Miss Ray, however, had something going for her that kids don’t have these days. In particular, she had the presence of mind to make her run for romance in a time long before the internet was even a concept.
It was 1913, to be specific, and I only know about this at all because an alert reader found a very old Lewiston Saturday Journal newspaper clipping highlighting the whole sordid affair.
In 1913, newspaper reporters had a way of making everything sound like a Raymond Chandler novel.
“The young woman is 16 years of age and a few days ago, left her home in Marblehead, Mass., not taking the trouble to notify her parents in which direction she was going,” goes the breathless article about the affair. “As soon as the father learned that the child had run away, he began to investigate.”

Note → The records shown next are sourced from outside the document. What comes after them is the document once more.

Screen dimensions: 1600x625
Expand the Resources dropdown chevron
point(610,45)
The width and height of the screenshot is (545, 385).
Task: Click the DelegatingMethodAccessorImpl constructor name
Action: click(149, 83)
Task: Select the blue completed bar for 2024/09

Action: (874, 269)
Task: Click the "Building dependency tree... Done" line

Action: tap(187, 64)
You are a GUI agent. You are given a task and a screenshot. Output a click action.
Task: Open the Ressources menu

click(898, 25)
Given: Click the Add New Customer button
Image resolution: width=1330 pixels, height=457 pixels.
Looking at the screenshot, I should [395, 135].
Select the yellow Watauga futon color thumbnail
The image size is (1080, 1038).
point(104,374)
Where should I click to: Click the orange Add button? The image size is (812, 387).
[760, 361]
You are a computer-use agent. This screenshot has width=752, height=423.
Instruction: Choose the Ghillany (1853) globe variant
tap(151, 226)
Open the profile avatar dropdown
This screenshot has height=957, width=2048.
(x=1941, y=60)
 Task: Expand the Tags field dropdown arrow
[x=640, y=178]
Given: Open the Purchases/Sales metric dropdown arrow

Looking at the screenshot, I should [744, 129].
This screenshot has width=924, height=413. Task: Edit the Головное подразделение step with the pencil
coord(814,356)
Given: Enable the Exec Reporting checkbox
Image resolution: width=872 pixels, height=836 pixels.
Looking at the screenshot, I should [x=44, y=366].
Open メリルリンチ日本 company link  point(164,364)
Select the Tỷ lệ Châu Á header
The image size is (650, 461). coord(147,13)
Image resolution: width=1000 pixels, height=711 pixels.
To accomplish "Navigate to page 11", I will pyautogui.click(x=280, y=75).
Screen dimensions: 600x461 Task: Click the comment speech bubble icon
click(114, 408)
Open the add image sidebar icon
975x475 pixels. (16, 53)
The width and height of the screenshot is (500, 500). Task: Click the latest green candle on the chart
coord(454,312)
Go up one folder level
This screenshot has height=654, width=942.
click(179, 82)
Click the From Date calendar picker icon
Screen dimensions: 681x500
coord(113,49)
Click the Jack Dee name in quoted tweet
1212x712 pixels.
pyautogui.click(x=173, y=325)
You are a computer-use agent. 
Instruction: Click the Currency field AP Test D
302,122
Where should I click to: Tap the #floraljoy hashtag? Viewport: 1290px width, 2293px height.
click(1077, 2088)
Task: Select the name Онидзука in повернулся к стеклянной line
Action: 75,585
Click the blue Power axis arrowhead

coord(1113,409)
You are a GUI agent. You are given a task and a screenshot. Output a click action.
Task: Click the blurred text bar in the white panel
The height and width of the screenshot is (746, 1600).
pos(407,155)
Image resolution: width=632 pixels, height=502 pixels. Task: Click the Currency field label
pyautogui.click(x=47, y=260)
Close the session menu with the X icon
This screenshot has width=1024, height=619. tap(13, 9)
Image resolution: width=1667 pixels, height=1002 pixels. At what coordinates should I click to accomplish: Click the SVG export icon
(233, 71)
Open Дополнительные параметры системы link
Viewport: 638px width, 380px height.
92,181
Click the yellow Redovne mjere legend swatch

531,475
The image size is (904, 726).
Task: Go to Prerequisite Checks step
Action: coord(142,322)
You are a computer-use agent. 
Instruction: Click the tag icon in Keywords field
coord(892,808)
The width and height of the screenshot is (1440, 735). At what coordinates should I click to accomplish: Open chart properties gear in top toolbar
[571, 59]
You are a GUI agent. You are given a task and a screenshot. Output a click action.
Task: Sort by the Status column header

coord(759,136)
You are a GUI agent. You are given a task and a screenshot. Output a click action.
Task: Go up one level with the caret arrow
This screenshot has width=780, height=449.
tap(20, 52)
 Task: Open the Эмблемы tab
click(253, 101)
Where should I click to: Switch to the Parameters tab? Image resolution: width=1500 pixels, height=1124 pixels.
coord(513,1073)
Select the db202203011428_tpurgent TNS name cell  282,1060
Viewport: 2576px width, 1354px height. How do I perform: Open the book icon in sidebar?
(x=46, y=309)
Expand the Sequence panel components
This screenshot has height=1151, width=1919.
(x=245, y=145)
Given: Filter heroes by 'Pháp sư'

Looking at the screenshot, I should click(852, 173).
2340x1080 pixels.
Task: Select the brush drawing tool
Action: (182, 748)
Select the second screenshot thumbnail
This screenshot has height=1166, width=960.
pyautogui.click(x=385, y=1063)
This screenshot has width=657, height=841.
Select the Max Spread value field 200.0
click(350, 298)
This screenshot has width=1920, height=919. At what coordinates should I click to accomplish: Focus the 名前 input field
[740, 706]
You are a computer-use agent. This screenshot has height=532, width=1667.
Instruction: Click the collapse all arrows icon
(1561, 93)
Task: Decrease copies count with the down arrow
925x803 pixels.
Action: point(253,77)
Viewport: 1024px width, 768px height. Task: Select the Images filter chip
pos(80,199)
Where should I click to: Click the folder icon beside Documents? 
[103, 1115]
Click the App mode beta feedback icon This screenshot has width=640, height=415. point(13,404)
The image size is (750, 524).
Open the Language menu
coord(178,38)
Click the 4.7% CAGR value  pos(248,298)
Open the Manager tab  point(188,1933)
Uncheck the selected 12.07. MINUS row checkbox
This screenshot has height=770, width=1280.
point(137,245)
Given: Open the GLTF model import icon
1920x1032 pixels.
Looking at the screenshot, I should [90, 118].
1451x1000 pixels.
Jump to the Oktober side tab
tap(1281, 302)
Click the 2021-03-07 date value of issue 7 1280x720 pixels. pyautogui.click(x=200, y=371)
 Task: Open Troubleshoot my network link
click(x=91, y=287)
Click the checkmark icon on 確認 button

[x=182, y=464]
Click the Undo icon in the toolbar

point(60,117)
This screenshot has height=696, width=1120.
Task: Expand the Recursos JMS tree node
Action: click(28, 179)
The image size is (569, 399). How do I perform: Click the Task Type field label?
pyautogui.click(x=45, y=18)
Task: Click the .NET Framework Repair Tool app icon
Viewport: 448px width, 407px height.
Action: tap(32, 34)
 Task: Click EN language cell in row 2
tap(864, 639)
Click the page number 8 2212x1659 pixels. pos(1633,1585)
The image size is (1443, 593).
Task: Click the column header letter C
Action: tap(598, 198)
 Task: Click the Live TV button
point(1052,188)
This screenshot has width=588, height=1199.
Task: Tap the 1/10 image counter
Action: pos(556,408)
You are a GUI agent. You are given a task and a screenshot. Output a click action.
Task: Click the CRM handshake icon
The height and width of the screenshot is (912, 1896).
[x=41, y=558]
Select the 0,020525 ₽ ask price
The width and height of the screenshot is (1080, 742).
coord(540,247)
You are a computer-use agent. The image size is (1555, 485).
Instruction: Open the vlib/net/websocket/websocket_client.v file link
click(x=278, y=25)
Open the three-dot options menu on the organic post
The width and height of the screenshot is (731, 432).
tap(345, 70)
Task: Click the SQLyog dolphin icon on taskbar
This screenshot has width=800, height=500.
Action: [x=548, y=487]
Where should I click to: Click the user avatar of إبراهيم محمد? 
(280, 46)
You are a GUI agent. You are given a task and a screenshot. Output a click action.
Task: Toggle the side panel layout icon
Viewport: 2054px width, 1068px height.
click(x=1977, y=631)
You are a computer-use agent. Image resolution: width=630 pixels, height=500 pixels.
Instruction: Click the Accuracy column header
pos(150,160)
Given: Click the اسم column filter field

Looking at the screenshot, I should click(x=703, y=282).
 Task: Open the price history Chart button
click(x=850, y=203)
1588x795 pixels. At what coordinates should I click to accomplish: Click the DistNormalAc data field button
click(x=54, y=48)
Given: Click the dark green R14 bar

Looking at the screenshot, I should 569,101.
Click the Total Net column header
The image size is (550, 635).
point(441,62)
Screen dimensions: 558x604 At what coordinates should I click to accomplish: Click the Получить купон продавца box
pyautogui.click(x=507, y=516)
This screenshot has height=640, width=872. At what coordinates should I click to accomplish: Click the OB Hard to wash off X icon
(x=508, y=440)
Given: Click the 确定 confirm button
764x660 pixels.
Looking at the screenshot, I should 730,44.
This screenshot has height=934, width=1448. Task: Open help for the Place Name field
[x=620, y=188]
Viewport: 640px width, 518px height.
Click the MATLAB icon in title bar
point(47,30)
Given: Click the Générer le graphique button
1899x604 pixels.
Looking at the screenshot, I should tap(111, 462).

Presumably, he began his investigation with the help of a giant magnifying glass and long-stemmed cherry-wood pipe, because that’s how hard-boiled men rolled back in those days.
When the girl’s worried pa searched her belongings at home, he uncovered plenty of leads, including some old letters from the girl’s Lewiston paramour, as well as photos of the wretch in question.
Off dad went, presumably wearing an overcoat and deerstalker hat, to fetch his little girl. He traveled by train, just as his daughter had done when she made her escape. I like to think he ordered bourbon from the club car and scowled over every inch of that 135-mile journey.
Teenagers, huh? What are you going to do?
It just goes to show, really. When it comes to longings and impetuous flights of fancy, kids then were the same as kids now, though their times were vastly different. The main difference in this story is that Little Miss Ray (or Miss White) conducted her affair using a fountain pen and the U.S. Postal Service rather than text messages or some online chatroom. A slower-motion approach, sure, but the results were the same.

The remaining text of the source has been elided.